**AIM**
Present the records from the line containing "Check the circle" to the line containing "Action: [x=250, y=549]", both included, as a numbered list that leaves out blank lines.

Start EXERCISE MATERIAL

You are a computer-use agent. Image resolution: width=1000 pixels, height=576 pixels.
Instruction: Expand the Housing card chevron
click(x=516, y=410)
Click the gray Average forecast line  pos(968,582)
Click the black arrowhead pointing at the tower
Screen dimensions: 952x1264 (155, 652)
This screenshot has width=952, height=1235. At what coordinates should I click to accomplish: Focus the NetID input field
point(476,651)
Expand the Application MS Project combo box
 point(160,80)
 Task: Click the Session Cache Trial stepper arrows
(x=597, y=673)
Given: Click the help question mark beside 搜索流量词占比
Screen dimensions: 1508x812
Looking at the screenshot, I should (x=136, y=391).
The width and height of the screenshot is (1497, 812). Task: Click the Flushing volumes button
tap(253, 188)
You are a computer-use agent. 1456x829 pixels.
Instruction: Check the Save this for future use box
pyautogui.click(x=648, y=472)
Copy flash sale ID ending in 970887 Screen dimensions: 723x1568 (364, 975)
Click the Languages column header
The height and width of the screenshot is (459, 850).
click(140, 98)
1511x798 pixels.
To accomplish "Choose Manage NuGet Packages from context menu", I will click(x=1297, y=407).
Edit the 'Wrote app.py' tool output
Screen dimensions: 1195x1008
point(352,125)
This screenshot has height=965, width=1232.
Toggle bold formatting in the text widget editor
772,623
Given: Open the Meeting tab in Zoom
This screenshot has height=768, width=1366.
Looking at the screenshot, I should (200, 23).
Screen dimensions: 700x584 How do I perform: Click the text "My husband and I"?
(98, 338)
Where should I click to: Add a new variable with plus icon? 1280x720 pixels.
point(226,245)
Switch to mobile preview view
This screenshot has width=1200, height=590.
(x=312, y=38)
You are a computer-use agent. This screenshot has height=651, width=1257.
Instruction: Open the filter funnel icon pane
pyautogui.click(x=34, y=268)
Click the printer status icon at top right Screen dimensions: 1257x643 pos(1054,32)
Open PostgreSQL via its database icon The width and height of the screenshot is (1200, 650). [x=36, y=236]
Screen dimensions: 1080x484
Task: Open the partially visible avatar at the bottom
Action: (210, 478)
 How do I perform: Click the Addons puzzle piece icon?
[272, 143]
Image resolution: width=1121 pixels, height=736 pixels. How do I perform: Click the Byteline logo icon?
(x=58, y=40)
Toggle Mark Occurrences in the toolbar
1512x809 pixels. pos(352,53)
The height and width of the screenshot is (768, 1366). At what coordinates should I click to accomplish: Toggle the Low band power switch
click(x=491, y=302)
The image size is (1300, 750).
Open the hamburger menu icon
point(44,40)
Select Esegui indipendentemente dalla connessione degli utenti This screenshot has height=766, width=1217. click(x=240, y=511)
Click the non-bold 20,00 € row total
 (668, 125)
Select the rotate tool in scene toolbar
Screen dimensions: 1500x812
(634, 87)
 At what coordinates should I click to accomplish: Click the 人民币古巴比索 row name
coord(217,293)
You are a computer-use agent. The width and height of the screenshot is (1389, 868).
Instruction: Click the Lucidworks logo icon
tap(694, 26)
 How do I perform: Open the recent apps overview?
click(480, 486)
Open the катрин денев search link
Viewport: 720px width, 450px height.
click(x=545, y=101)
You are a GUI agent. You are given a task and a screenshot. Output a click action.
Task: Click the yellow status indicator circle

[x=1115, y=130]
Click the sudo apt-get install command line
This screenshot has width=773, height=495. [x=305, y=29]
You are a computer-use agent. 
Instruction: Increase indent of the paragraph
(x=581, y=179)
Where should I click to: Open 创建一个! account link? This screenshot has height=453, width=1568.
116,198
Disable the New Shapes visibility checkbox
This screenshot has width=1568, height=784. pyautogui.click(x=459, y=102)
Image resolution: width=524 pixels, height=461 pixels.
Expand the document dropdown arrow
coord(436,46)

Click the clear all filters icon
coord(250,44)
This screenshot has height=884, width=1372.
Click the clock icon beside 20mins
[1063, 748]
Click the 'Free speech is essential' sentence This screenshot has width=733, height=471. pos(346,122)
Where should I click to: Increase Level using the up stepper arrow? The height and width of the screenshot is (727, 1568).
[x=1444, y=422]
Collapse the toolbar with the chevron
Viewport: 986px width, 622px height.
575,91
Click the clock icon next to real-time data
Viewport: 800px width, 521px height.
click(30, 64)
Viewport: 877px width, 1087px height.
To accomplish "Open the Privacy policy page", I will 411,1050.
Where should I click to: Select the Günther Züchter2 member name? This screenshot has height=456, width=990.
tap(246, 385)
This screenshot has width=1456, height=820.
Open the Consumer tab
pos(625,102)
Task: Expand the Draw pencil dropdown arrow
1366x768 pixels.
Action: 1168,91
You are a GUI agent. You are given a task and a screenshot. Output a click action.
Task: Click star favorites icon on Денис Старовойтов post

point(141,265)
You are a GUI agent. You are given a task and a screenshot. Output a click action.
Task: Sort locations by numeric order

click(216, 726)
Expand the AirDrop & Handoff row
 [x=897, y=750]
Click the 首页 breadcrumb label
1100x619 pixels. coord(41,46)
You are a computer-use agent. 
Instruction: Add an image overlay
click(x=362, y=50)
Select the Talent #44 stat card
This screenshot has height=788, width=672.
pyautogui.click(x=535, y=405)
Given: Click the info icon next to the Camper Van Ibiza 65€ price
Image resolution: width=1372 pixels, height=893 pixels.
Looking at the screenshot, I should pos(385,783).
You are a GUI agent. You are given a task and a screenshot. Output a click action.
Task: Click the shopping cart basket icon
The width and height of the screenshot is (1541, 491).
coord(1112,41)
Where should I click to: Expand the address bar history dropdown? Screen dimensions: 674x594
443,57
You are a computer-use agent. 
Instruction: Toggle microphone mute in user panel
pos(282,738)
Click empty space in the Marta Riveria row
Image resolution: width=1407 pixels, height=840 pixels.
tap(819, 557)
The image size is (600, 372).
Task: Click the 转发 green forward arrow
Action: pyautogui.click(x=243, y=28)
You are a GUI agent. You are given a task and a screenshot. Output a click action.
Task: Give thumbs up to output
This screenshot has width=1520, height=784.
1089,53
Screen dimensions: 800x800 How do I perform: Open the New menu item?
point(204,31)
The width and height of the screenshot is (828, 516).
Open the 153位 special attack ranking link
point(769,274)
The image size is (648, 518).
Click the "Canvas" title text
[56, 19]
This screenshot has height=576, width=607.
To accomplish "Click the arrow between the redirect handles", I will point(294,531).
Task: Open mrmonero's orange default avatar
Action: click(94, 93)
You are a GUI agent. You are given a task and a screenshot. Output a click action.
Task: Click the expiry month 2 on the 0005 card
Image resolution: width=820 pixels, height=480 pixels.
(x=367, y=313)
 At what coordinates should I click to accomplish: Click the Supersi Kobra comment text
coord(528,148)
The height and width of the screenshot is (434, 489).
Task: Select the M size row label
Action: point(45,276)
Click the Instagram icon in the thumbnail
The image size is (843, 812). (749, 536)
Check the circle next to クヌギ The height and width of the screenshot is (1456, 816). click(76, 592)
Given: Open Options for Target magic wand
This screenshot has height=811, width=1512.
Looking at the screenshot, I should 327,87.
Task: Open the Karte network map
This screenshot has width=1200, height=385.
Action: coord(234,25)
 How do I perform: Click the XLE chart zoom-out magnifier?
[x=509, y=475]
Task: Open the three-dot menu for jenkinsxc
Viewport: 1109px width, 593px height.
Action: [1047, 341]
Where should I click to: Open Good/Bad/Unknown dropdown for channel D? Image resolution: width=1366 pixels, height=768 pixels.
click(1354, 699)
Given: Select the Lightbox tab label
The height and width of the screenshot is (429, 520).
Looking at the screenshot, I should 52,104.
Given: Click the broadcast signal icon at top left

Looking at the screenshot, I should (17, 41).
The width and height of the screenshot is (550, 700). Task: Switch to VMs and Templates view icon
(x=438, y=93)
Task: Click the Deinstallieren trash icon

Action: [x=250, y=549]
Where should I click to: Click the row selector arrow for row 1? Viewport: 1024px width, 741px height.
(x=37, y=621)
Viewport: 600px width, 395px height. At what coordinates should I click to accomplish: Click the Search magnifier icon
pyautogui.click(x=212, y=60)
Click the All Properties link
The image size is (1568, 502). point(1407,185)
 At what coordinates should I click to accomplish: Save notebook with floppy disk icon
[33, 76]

End EXERCISE MATERIAL

**THE SOLUTION**
1. Check the circle next to クヌギ The height and width of the screenshot is (1456, 816). click(76, 592)
2. Given: Open Options for Target magic wand
3. This screenshot has height=811, width=1512.
4. Looking at the screenshot, I should 327,87.
5. Task: Open the Karte network map
6. This screenshot has width=1200, height=385.
7. Action: coord(234,25)
8.  How do I perform: Click the XLE chart zoom-out magnifier?
9. [x=509, y=475]
10. Task: Open the three-dot menu for jenkinsxc
11. Viewport: 1109px width, 593px height.
12. Action: [1047, 341]
13. Where should I click to: Open Good/Bad/Unknown dropdown for channel D? Image resolution: width=1366 pixels, height=768 pixels.
14. click(1354, 699)
15. Given: Select the Lightbox tab label
16. The height and width of the screenshot is (429, 520).
17. Looking at the screenshot, I should 52,104.
18. Given: Click the broadcast signal icon at top left
19. Looking at the screenshot, I should (17, 41).
20. The width and height of the screenshot is (550, 700). Task: Switch to VMs and Templates view icon
21. (x=438, y=93)
22. Task: Click the Deinstallieren trash icon
23. Action: [x=250, y=549]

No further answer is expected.